Records to process section start

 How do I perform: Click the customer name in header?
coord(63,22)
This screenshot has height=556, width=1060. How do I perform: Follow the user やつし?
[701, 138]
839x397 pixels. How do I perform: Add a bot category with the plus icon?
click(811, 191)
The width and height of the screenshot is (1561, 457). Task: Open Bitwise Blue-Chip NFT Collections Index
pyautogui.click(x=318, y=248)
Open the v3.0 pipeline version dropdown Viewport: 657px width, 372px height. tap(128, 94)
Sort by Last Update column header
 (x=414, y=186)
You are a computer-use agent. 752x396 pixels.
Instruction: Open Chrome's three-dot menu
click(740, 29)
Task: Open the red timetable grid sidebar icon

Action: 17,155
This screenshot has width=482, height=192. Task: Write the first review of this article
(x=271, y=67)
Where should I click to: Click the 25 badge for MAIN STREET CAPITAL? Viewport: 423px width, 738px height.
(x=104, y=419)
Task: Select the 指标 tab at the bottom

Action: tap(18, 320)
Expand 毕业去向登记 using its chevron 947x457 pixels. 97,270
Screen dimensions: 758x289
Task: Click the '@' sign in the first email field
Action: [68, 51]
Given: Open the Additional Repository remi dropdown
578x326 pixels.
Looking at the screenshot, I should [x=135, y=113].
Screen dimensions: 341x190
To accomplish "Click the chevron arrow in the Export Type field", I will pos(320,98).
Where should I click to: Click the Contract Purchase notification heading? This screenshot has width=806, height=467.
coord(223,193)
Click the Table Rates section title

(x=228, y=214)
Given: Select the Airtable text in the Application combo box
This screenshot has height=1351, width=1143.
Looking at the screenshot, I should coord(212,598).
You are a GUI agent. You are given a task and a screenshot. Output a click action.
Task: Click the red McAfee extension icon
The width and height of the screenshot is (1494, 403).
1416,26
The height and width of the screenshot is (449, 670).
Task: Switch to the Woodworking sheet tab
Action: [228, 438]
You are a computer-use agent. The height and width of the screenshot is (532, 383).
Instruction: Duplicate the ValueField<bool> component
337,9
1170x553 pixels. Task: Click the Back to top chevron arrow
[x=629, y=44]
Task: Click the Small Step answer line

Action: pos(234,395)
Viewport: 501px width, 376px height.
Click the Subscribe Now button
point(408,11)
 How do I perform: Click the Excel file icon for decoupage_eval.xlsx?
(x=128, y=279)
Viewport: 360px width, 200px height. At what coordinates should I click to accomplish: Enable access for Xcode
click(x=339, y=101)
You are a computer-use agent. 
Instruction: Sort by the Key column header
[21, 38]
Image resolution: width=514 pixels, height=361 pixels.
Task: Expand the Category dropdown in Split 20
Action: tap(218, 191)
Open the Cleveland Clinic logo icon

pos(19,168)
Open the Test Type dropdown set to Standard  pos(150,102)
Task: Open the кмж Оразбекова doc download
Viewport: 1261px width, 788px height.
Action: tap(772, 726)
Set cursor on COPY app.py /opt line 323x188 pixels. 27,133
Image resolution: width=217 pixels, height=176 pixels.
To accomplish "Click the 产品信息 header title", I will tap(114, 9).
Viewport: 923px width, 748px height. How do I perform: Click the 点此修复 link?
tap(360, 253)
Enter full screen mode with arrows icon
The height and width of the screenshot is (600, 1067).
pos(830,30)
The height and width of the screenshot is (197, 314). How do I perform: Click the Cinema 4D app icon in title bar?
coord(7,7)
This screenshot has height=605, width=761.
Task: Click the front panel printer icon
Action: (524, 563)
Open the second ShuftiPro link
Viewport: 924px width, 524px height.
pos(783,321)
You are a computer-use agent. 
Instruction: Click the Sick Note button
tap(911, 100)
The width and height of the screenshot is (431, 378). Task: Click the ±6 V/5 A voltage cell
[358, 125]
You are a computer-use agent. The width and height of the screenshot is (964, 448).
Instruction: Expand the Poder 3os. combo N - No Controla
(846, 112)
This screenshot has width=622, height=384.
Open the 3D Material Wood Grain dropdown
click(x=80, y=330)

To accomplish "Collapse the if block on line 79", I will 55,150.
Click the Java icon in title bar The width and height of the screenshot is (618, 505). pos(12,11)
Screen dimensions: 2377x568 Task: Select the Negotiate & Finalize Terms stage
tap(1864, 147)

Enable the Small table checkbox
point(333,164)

Records to process section end

Please transcribe word for word the lines from the line with "Viewport: 1261px width, 788px height." to the end of the material, both ends included.

Viewport: 1261px width, 788px height.
Action: tap(772, 726)
Set cursor on COPY app.py /opt line 323x188 pixels. 27,133
Image resolution: width=217 pixels, height=176 pixels.
To accomplish "Click the 产品信息 header title", I will tap(114, 9).
Viewport: 923px width, 748px height. How do I perform: Click the 点此修复 link?
tap(360, 253)
Enter full screen mode with arrows icon
The height and width of the screenshot is (600, 1067).
pos(830,30)
The height and width of the screenshot is (197, 314). How do I perform: Click the Cinema 4D app icon in title bar?
coord(7,7)
This screenshot has height=605, width=761.
Task: Click the front panel printer icon
Action: (524, 563)
Open the second ShuftiPro link
Viewport: 924px width, 524px height.
pos(783,321)
You are a computer-use agent. 
Instruction: Click the Sick Note button
tap(911, 100)
The width and height of the screenshot is (431, 378). Task: Click the ±6 V/5 A voltage cell
[358, 125]
You are a computer-use agent. The width and height of the screenshot is (964, 448).
Instruction: Expand the Poder 3os. combo N - No Controla
(846, 112)
This screenshot has width=622, height=384.
Open the 3D Material Wood Grain dropdown
click(x=80, y=330)

To accomplish "Collapse the if block on line 79", I will 55,150.
Click the Java icon in title bar The width and height of the screenshot is (618, 505). pos(12,11)
Screen dimensions: 2377x568 Task: Select the Negotiate & Finalize Terms stage
tap(1864, 147)

Enable the Small table checkbox
point(333,164)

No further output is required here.